Underlying the impact of these ‘disruptive’ technologies have been changes in the economics of production which have been accompanied by – or have been the consequences of – new and improved manufacturing processes. Lower cost electronic components have helped reduce end user prices and made those technologies available to a larger and more diversified audience.

It is not just the latest technologies which benefit from an improved price-point, however. Getting the price right for a ‘solution’ which has been around for a decade or more can suddenly transform an application from one that is accessible only by users with bottomless pockets, to just another device in the business toolbox.
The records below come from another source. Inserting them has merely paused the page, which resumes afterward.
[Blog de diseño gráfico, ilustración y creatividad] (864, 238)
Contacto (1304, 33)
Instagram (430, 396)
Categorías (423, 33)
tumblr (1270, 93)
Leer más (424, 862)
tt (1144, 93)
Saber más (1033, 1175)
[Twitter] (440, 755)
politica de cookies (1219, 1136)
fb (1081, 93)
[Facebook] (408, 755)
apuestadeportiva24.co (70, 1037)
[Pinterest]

Video imaging is a case in point. LED screens are established features at large scale events such as sporting fixtures and pop concerts; the scale of the application justifying the cost of manufacture and installation. The economics of building LED panels, however, precluded this technology from use at smaller scale ‘community’ events where the inherent flexibility of the medium had a potentially huge but unrealisable future in communications to many different audiences.

The business model changed quickly when developers in the Far East started producing LED display panels at a much lower price than in Europe.

Taking large LED screens into new market areas

One company in the West Midlands was already in the entertainment and media sector and had identified the revenue-earning applications for video panels. It had purchased a single large-format LED screen which it was using for events. While mobile, it was nonetheless unwieldy to move between venues.

What the directors of the business had identified was the need for an LED system that could be re-configured for almost any size of ‘community application’, from perhaps one metre across right up to ten metres – and in configurations that could be changed to suit the application.

Multiple panels would fit together like a collection of dominoes; the image on each panel under software control to present a coherent image across the display. Whatever the merits might be of being able to create a solution to fit any given application, there was the benefit that the display area could be broken down into rectangular panels that did not require a furniture van to move them between sites.

The cost of LED display panels manufactured in China may have fallen but the company still had to to import a consignment of panels and integrate them with the controllers in the UK. It had successfully sought the backing of BCRS Business Loans, the specialist lender serving the West Midlands. But making the stage payments to the manufacturer and covering the cost of transporting the panels to the UK was outside the remit of BCRS. It sought the co-operation of Trade & Export Finance which has had considerable success in financing the purchase and importation of stock and materials for other clients and has collaborated with BCRS on a number of deals involving SMEs in the region.

Constructive approach to funding assists UK client

Agreement was reached between the UK promotions company, BCRS and UK EXIM Finance, one of the finance specialists within the TAEFL organisation. UK EXIM Finance agreed to pay for the purchase and importation of ten LED panels. Once these were in the UK, the finance team was able to invoice BCRS and recover the funds it had provided. The $20,000 involved was then part of the amount loaned by BCRS to its LED screen client.

In the bigger picture of international trade finance, that $20,000 is not a large sum. But without that purchasing facility from within TAEFL, BCRS would not have been in a position to provide its client with a medium term loan to take the business forward, and a demonstrably sound commercial idea could not have been turned into a revenue stream. It illustrates how a comparably small amount of funding can have a multiplier effect many times greater.